Essonne : Accusé d’avoir violé une dizaine d’ados, il filmait les actes pour faire ensuite pression sur elles


Illustration. (Renee Jansoa/Adobe Stock)

Un homme âgé de 30 ans est jugé à huis clos devant la cour d’assises des mineurs de l’Essonne depuis ce mardi. Il est accusé d’avoir violé une dizaine d’adolescentes entre 2016 et 2017 en leur imposant une pression psychologique mais également en diffusant des vidéos filmées à leur insu.

De nombreuses adolescentes ont été dupées par Jalal qui se faisait passer pour un jeune homme de 17 à 20 ans se prénommant Nabil. Ce dernier avait dissimulé une caméra dans la chambre de son appartement d’Evry-Courcouronnes (Essonne) pour faire chanter ses victimes par la suite détaille Le Parisien. Une méthode bien connue nommée « revenge porn », qui consiste à menacer de publier des images prises à l’insu de la victime durant un rapport sexuel, pour pouvoir exercer une pression sur elle.

Cet homme de 30 ans est jugé depuis mardi devant la cour d’assises des mineurs de l’Essonne pour viols, chantage sexuel, enregistrement et transmission d’images à caractère sexuel, menaces, harcèlement moral, sur neuf jeunes filles âgées de 13 à 17 ans.

Il envoie la vidéo à sa sœur, une camarade de classe et à son ex

C’est lors d’une dépôt de plainte de l’une des victimes âgée de 14 ans au commissariat d’Évry, en janvier 2017, que les policiers de la brigade des mineurs ont débuté cette enquête. L’adolescente a raconté qu’elle avait rencontré un certain Nabil il y a six mois et que sa vie était depuis devenue un enfer. Elle l’avait rencontré une première fois, puis avait accepté de se rendre chez lui, là où ils avaient eu un premier rapport sexuel. Il y aura d’autres relations du même type jusqu’à ce que l’adolescente décide de mettre fin à cette histoire.

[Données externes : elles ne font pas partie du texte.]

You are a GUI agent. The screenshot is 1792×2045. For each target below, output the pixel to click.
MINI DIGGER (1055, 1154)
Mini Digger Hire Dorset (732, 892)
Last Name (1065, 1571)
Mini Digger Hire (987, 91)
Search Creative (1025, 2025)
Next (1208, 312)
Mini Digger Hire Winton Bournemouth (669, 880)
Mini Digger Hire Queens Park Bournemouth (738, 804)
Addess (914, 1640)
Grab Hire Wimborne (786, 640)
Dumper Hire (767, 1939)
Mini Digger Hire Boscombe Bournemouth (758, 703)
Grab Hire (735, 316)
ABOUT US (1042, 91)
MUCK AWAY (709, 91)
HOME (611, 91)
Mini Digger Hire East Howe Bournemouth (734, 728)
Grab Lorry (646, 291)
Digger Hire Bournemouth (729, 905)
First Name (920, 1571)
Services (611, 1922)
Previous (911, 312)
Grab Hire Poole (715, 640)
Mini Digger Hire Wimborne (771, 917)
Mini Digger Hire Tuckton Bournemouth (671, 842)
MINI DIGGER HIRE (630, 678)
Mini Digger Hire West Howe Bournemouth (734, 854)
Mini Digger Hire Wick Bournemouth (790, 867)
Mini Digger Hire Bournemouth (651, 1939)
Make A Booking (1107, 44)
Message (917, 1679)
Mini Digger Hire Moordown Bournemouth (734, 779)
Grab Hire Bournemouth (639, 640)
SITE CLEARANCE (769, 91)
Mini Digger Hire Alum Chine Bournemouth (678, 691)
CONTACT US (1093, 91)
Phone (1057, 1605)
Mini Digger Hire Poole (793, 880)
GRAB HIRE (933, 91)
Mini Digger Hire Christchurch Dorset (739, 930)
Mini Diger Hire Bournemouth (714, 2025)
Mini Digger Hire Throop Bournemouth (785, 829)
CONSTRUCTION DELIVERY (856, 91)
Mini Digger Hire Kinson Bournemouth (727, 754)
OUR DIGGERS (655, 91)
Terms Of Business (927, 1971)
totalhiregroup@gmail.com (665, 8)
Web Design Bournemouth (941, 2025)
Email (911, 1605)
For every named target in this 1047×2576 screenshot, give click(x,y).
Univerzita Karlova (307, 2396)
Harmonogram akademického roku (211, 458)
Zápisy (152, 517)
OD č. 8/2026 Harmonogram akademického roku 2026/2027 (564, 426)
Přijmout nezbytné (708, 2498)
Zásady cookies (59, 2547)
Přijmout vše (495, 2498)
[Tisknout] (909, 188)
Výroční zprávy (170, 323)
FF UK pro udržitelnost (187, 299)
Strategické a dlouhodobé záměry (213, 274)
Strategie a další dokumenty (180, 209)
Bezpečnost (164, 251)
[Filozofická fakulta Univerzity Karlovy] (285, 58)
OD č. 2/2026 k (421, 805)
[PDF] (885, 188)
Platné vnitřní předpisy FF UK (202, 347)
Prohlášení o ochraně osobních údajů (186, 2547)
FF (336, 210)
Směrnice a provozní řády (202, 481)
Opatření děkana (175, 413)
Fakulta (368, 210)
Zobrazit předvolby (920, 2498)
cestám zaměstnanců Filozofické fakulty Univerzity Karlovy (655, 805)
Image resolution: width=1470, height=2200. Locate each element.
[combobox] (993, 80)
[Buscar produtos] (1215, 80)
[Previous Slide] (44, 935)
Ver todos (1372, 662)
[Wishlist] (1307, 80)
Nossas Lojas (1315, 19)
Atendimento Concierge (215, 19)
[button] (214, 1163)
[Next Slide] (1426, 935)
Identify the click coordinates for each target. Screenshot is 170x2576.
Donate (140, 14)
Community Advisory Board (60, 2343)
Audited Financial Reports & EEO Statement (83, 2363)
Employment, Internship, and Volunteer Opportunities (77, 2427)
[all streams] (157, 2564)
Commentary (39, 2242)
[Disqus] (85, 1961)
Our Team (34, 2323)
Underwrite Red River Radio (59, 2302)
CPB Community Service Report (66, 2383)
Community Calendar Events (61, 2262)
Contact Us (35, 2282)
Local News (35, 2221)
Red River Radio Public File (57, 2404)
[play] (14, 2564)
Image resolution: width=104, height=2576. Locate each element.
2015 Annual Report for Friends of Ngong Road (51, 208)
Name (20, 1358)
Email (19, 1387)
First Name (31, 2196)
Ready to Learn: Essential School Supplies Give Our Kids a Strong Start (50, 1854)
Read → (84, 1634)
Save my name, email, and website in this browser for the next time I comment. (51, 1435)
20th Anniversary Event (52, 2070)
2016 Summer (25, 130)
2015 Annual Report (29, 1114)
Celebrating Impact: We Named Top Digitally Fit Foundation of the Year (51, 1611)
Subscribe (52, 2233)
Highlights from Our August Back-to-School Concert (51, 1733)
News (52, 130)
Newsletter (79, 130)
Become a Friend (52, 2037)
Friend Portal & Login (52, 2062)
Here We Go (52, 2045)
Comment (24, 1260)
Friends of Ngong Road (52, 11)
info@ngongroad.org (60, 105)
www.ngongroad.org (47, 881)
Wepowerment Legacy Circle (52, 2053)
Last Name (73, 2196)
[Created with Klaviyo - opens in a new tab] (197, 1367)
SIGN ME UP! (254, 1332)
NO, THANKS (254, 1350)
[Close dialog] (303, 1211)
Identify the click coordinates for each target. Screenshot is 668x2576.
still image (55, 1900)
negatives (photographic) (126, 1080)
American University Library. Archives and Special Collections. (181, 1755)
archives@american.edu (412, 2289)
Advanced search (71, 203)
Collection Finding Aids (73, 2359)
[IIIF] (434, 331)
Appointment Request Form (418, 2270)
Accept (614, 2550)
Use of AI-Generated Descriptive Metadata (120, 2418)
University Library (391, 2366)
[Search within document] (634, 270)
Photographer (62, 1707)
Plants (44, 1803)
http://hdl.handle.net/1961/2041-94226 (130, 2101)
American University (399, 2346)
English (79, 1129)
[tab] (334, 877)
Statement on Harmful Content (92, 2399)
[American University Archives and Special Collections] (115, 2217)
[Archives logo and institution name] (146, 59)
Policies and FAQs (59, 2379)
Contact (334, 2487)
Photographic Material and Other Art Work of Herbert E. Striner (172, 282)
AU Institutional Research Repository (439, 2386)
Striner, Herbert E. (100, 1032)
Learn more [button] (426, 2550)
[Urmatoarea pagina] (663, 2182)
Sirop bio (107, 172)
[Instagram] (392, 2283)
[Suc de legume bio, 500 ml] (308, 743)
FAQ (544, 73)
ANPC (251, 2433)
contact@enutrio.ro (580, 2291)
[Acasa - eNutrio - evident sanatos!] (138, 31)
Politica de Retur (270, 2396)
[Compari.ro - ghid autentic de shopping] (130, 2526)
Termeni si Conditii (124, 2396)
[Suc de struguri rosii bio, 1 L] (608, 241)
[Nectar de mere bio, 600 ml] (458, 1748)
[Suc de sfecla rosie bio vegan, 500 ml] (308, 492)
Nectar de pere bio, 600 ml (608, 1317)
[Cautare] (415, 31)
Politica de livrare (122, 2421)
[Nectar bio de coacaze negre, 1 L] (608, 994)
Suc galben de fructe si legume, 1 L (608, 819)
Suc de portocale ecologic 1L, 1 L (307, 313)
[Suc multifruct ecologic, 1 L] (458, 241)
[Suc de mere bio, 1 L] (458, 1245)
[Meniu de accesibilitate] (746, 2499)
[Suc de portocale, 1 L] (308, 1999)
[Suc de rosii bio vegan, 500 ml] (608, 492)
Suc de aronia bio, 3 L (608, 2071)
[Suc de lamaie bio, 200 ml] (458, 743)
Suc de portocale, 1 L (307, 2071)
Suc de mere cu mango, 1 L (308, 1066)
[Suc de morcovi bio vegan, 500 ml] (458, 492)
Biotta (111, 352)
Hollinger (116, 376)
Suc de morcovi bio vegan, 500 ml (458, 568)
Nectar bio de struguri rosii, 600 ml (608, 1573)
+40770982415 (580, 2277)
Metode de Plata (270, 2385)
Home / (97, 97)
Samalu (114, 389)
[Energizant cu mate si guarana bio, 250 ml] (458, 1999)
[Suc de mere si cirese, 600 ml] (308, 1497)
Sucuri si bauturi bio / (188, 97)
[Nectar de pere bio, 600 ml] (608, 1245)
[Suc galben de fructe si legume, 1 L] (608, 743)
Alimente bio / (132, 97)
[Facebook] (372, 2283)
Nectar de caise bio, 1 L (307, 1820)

Le comportement de Jalal a alors totalement basculé. Il n’a pas hésité à appeler la famille de la jeune fille pour la prévenir qu’il pouvait « détruire » sa vie si elle refusait « d‘être amoureuse de lui » relate nos confrères. L’accusé a ensuite utilisé une autre méthode. Il a envoyé une vidéo le montrant avec l’adolescente en plein acte, à sa sœur, une camarade de collège et à son ex-petit ami. Effondrée, la jeune fille de 14 ans est retournée le voir et s’est vu imposer d’autres rapports sexuels.

Les enquêteurs et le parquet d’Évry ont fait le rapprochement avec la plainte d’une autre jeune fille du même âge. Après une première rencontre à Epinay-sur-Orge, Nabil l’avait invitée chez lui. C’est lorsque l’accusé a envoyé une vidéo du viol présumé de la jeune fille, à sa sœur – là encore pour exercer une pression sur elle – qu’elle a décidé de tout raconter à la police.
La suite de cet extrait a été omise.